PASSAGE SHOWN -
+-------+
The Chinese yuan is undergoing its highest weekly decline vs. the US dollar since January 2012. It is also the first string of four consecutive weekly declines since May-June 2012, a period coinciding with a 10% sell-off in the S&P500—the last time the US index fell by such magnitude.

It is especially rare for China to allow prolonged weakness in its currency ahead of international summits such as this weekend’s G20 meeting in Sydney, where the US, Canada (and sometimes Europe) pressure Beijing to allow further CNY liberalization (weakness).

An exception would be if China is sustaining a period of marked slowdown, in which case would justify a weaker yuan –or slowdown the pace of appreciation. Recent data have indeed shown weakness. January services PMI fell to 53.4, the lowest figure on record over the past 3 years of the index, while the manufacturing PMI fell to 50, the lowest since July of last year.

The CNY chart below shows the currency has appreciated 25% against the USD since Beijing revalued the currency in July 2005. The increase emerged in 2 phases: a 15% rise from July 2005 to July 2008; and an 11% rise from 2008 to now. The latter phase was widely part of the campaign to internationalize the currency in global markets. So is the yuan done appreciating?

Yuan decline and Dalai Lama Obama visit

Some have speculated that Beijing’s action may be aimed at the US in protest at president Obama’s planned meeting with Tibetan spiritual leader Dalai Lama. In none of Obama’s two meetings with Dalai Lama in 2010 or 2011 has China gone as far as freezing diplomatic relations with Washington as it has done with the UK when PM Cameron met with the spiritual leader in May 2012. Has Beijing reached the end of the line with Washington? Is it starting its own war of currencies?

Trust product solvency

Another possible culprit maybe the decline in Chinese bond yields to be causing investors to exit the CNY-carry trade. The prolonged slowdown in China’s economy is complicating the solvency of trust credit products tied to the mining industry, and thereby impacting the credit chain. Despite perceptions of Beijing’s capacity to bailout these financial institutions, there is a limit onto how far it goes. China’s 5-year credit default swap has climbed over 20-bps from December lows. The next warning may come in the form of a ratings outlook downgrade from a major credit rating agency.
+-------+
SUPPLIED DATA -
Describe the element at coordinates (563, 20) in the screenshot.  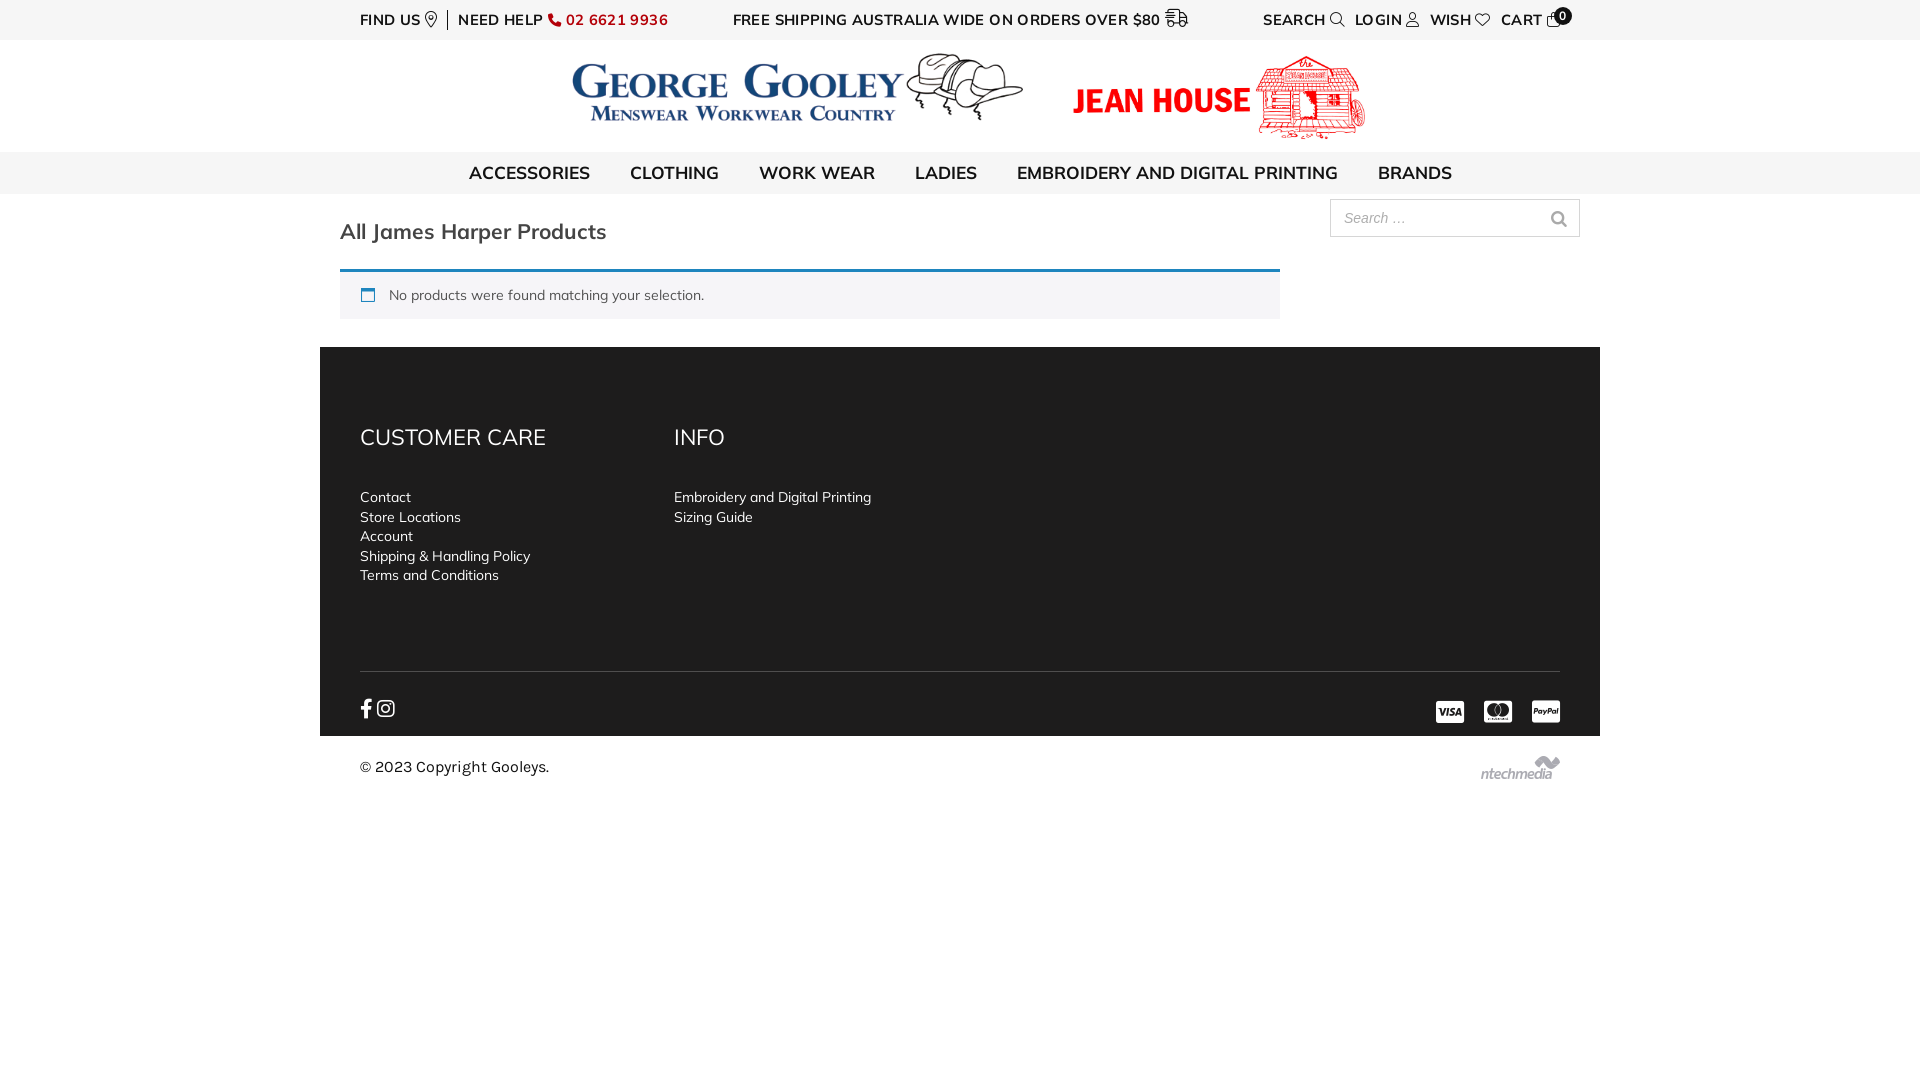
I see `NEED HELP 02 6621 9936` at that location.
+-------+
TASK -
In the passage on the Chinese yuan, what figure did China's January services PMI fall to?

OUTPUT FOR THIS EXERCISE -
It fell to 53.4, the lowest figure on record over the past 3 years of the index.